High. Field artillery officers are combat arms and expected to maintain high physical fitness. Field exercises involve extended time in tactical command posts and fire direction centers.

131A

Moderate. Warrant officers operate in tactical environments but the role is more technical and advisory than physically demanding.

Where You'll Be Stationed
13A
Fort Sill (OK)Fort Cavazos (TX)Fort Liberty (NC)Fort Campbell (KY)Fort Drum (NY)
131A
Fort Sill (OK)Fort Cavazos (TX)Fort Liberty (NC)Fort Campbell (KY)Fort Drum (NY)
The Honest Truth
13A

Field artillery officer is a branch that operates in the shadow of infantry and armor but provides some of the most lethal capabilities on the battlefield. What the recruiter won't tell you: field artillery is a branch that many officers don't choose first but end up loving. The technical challenge of coordinating fires — multiple weapon systems, joint assets, timing, and effects — is genuinely intellectually stimulating. The downside: garrison artillery can feel like an endless cycle of gunnery certifications and maintenance, and the branch has an identity crisis in an era where close air support and precision munitions compete with traditional artillery.
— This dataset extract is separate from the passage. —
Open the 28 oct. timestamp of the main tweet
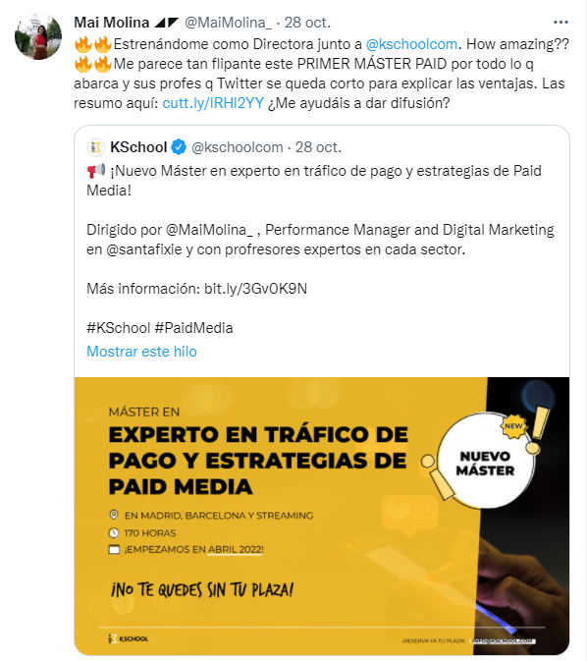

The fire support officer role (embedded with infantry or armor) is where most FA officers find the most fulfillment. The civilian translation requires work — "I coordinated lethal fires" doesn't land in a job interview. Translate it to planning, coordination, and decision-making under time pressure.

131A

Field artillery technician warrant officer is the career path for senior artillerymen who want to stay technical. You are the unit's fires guru — the person who can troubleshoot any fire direction problem, ensure gunnery accuracy, and advise the commander on employment of every fires asset. What nobody tells you at the warrant officer brief: the warrant officer life is significantly different from both enlisted and officer careers. You have more autonomy, less formation-level accountability, and a narrower focus on your technical expertise. The trade-off is a smaller community with fewer promotion opportunities at the senior level. The civilian translation is niche — defense industry targeting and fires simulation companies are the most direct path. Many FA warrants enjoy the career because it lets them do what they love (fires) without the overhead they were growing tired of as senior NCOs.